Quote payload builder (vendor-agnostic)
from __future__ import annotations

from typing import List, Dict, Any
from ..models.schemas import MappingDecision


def build_quote_payload(
    customer_id: str,
    currency: str,
    decisions: List[MappingDecision],
) -> Dict[str, Any]:
    """Generic quote payload independent of any specific CRM.

    The payload contains the customer reference, currency, and quote line items
    with SKU, name, qty, unit, and price if available.
    """
    items: List[Dict[str, Any]] = []
    for d in decisions:
        if not d.get("candidate_sku"):
            continue
        ext = d["extracted"]
        items.append(
            {
                "sku": d["candidate_sku"],
                "name": d.get("candidate_name"),
                "qty": ext.get("qty", 1),
                "unit": ext.get("unit", "pcs"),
                "price": ext.get("price"),  # may be null; pricing can be resolved later
                "confidence": d.get("confidence", 0.0),
            }
        )

    return {
        "customer_id": customer_id,
        "currency": currency,
        "items": items,
        "notes": "Auto-generated from tender intake",
    }

Operational notes

  • Guardrails: enforce JSON-only LLM output; validate against schema; cap tokens; redact PII.

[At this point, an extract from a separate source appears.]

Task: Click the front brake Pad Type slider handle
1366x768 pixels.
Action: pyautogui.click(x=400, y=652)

  • Constraints: only map active SKUs with valid pricebook entries and unit compatibility.

  • HITL: show source snippet, extracted line, candidate SKUs with confidence; approve/correct.

  • Retries/backoff: handle 429/5xx from CRM APIs.

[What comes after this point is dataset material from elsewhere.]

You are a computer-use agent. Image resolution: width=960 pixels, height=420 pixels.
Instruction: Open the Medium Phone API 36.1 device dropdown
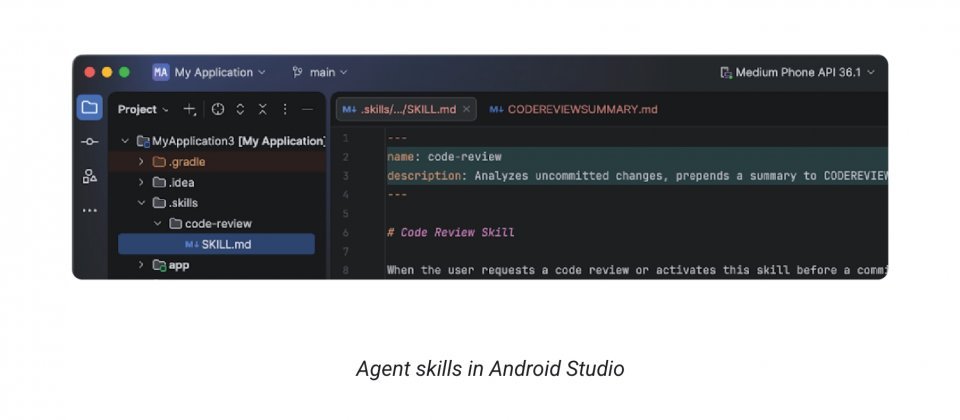click(797, 72)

  • Metrics: extraction accuracy (precision/recall/F1), mapping confidence histogram, turnaround time, API errors.

Delivery outline

  • MVP: Ingest → Parse → Extract → Map → Create Opportunity/Line Items (fixed pricebook); small reviewer UI; a golden set for regression.

  • Iteration: composite API, account match via domain/external ID, synonyms cache, telemetry dashboard.

  • V1+: improved OCR for tables, additional languages, canary prompts, role-based reviewer.

Portability

The examples are provider-agnostic. Swap AWS components for GCP/Azure equivalents. Replace CRM integration with your target system while keeping the contracts and steps unchanged.